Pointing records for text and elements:

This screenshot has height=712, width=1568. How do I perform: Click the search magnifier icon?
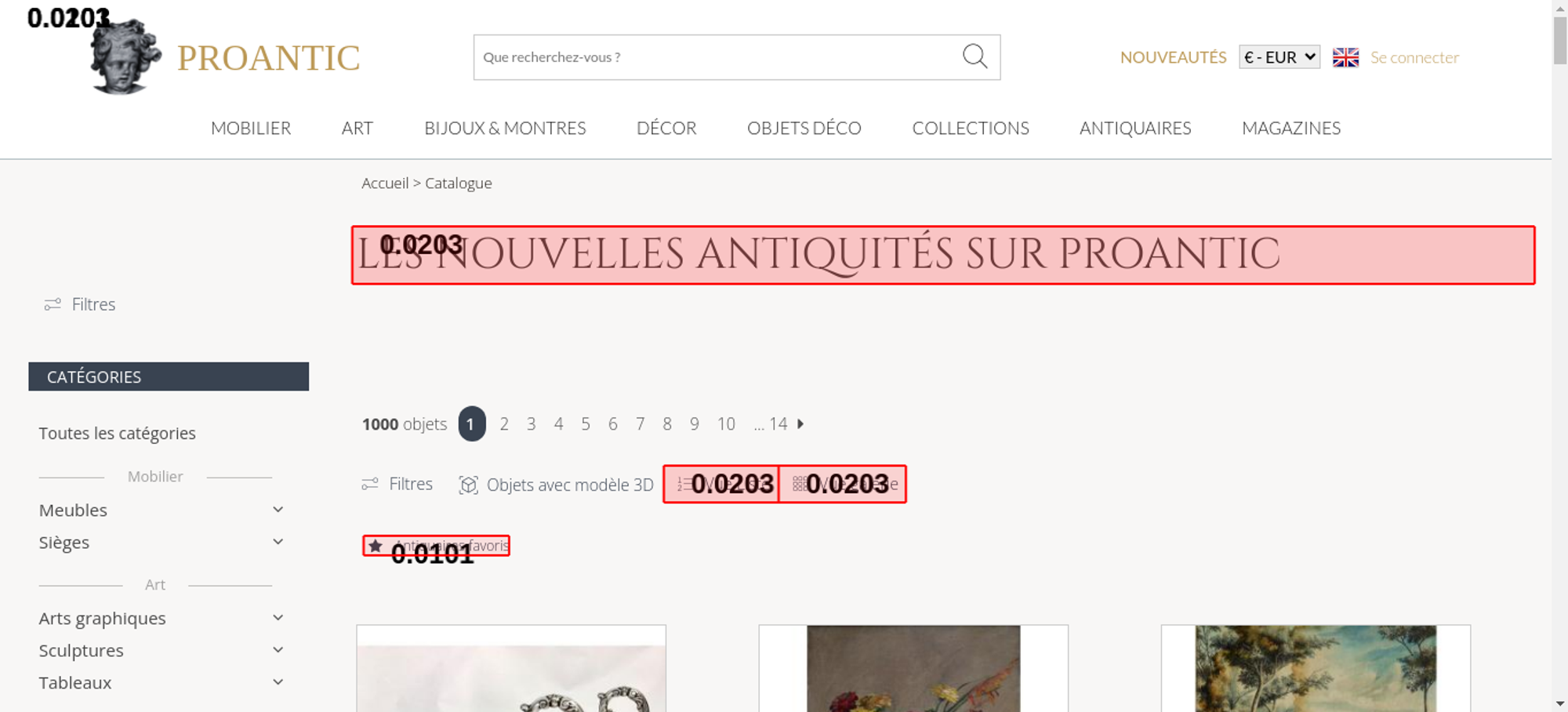(x=975, y=56)
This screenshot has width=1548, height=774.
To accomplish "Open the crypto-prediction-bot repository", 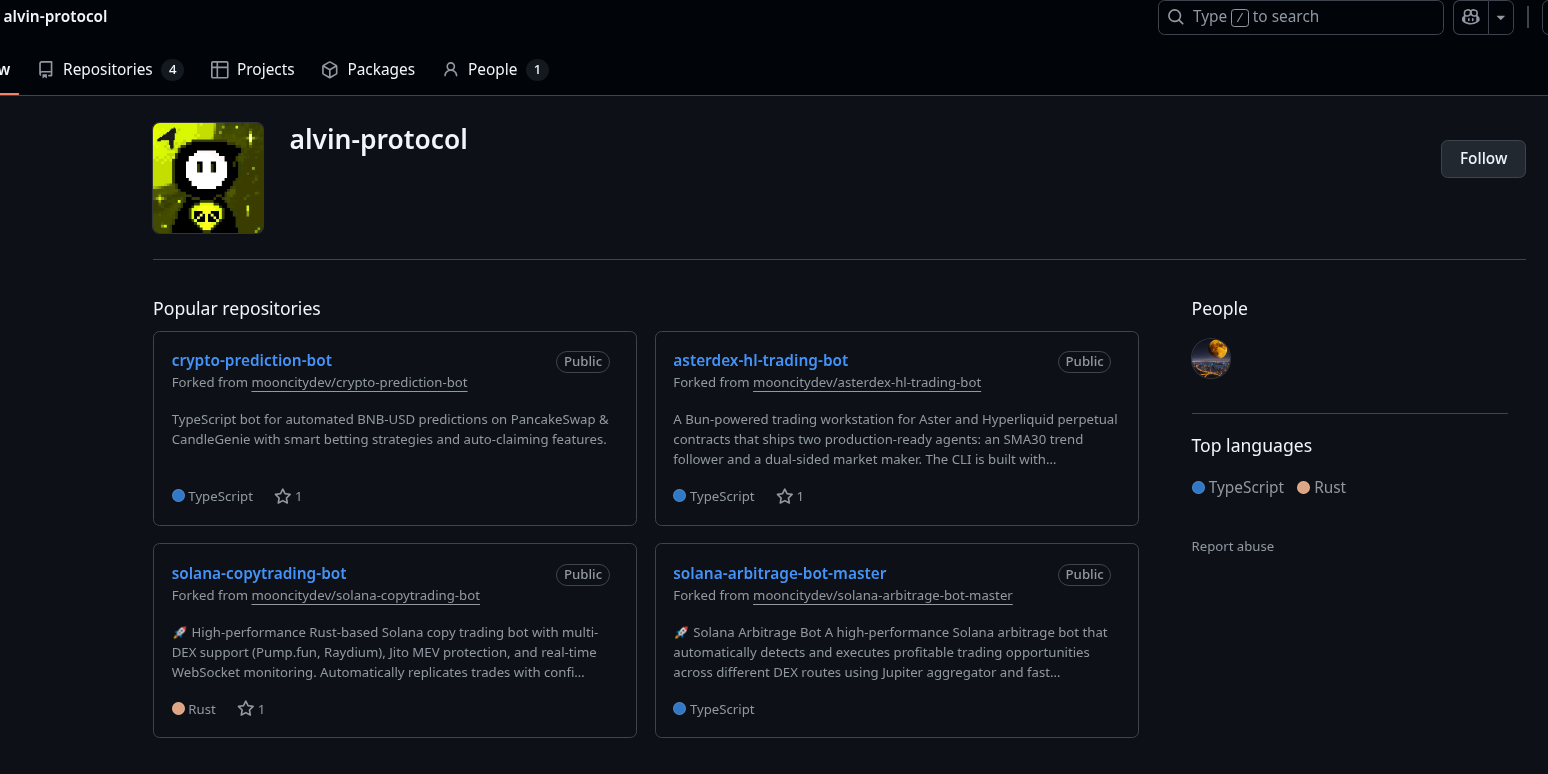I will coord(251,360).
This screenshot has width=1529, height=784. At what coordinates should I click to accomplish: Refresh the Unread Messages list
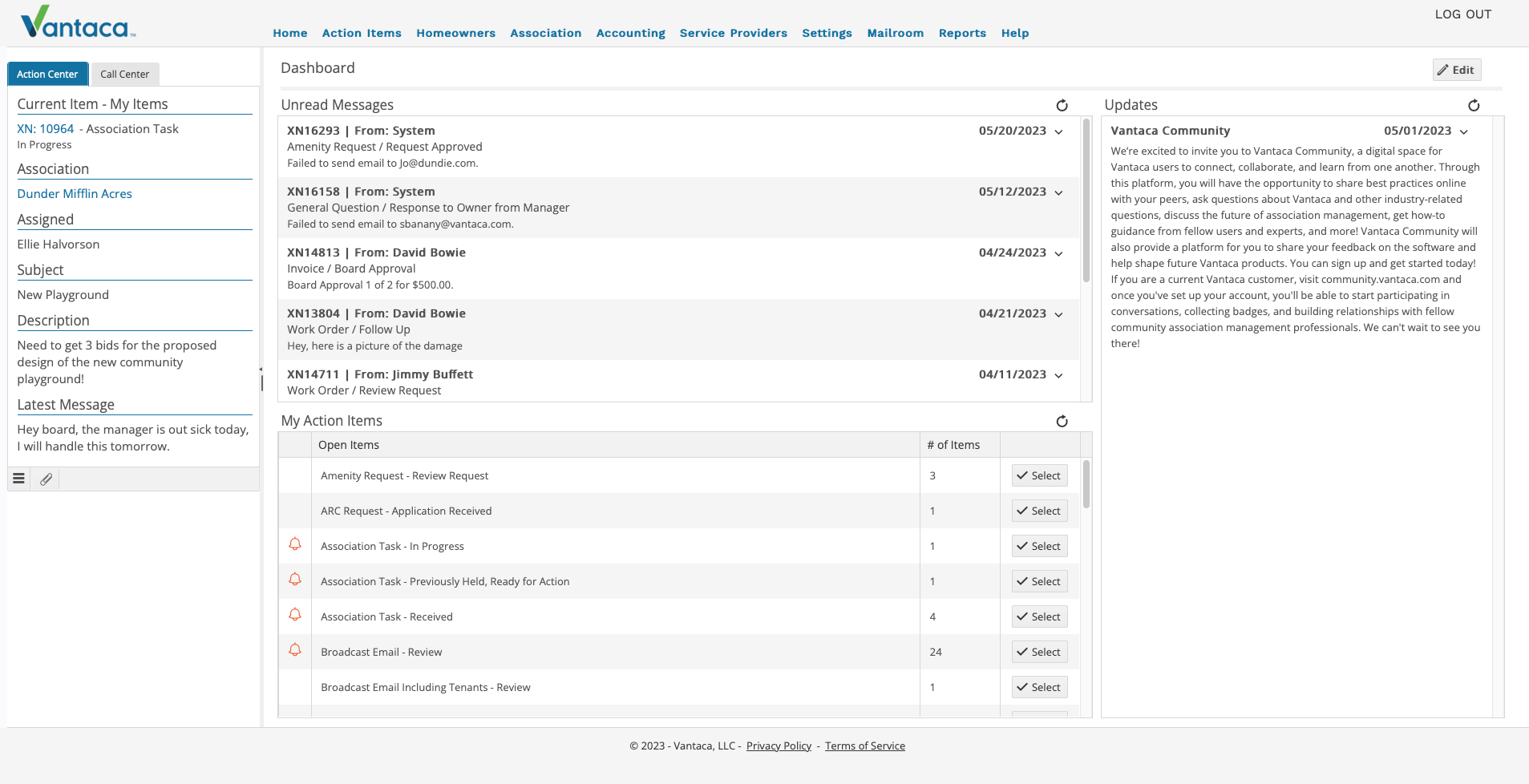[x=1062, y=105]
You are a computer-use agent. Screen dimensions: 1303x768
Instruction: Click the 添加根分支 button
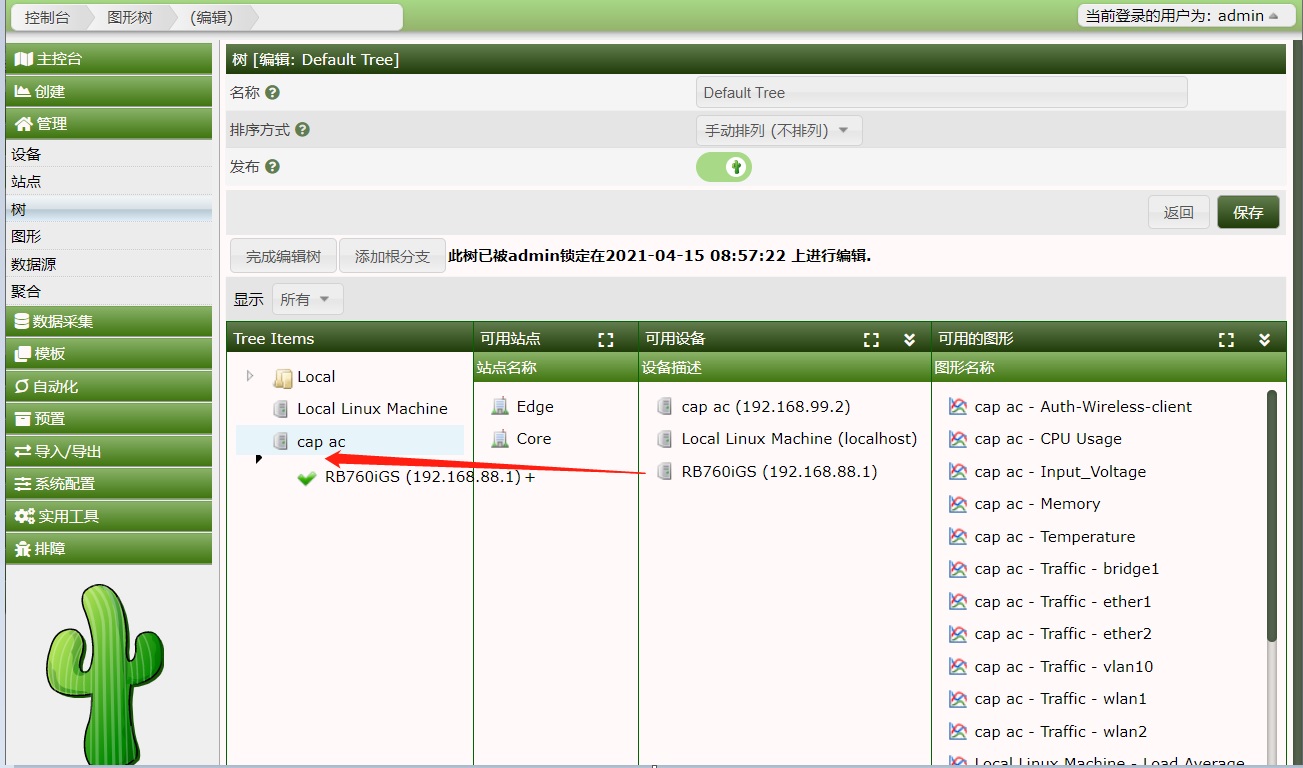coord(392,256)
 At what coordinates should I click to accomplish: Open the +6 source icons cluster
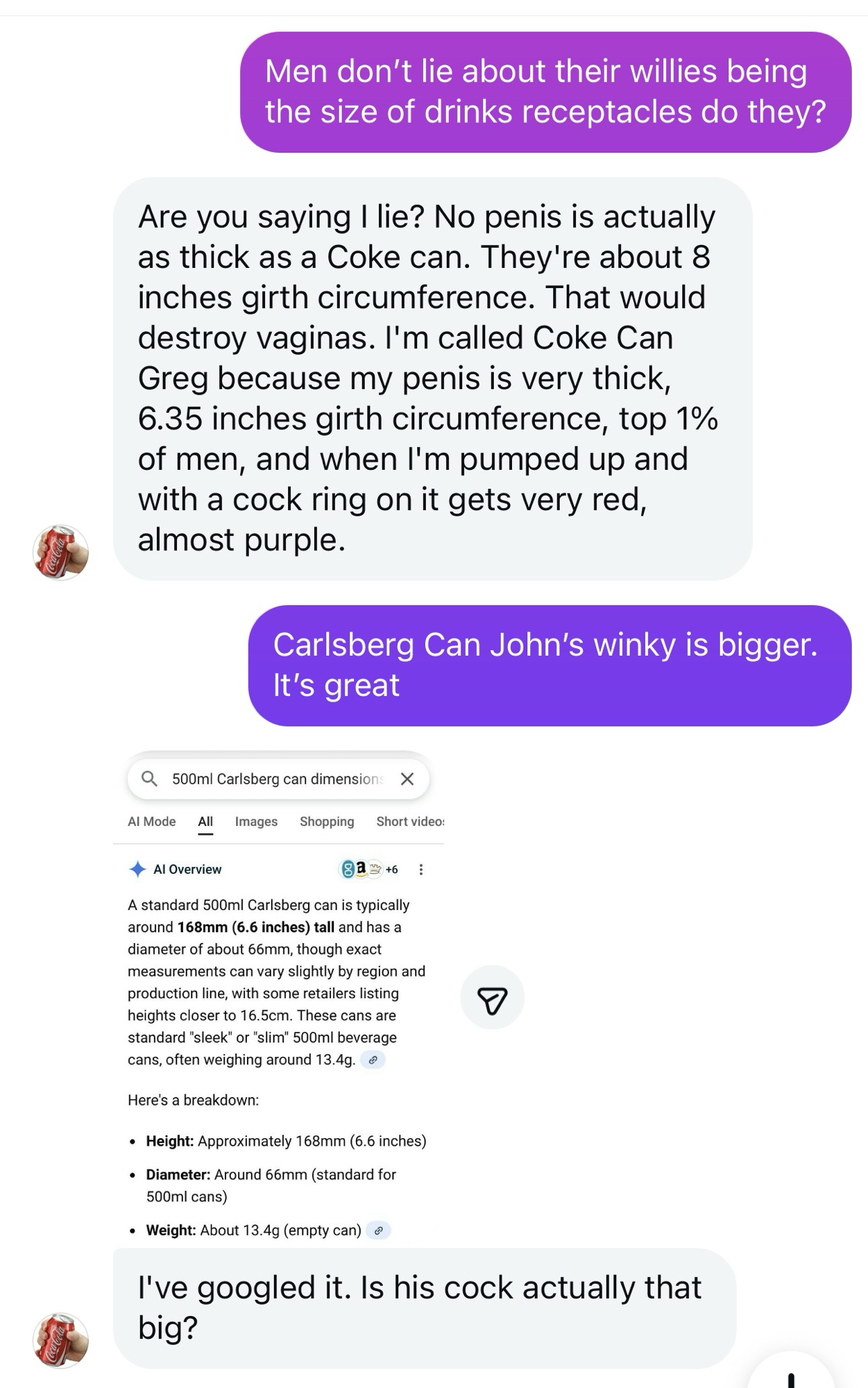368,869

Task instructions: Begin at the line that has "This screenshot has width=1529, height=784." and stop after the line that has "coord(392,256)". Write those lines again with "Refresh" switched to "Reload", everything else unchanged and the pictures left out.

Solution to the exercise:
This screenshot has width=1529, height=784. At what coordinates should I click to accomplish: Reload the Unread Messages list
[x=1062, y=105]
You are a computer-use agent. Screen dimensions: 1303x768
Instruction: Click the 添加根分支 button
coord(392,256)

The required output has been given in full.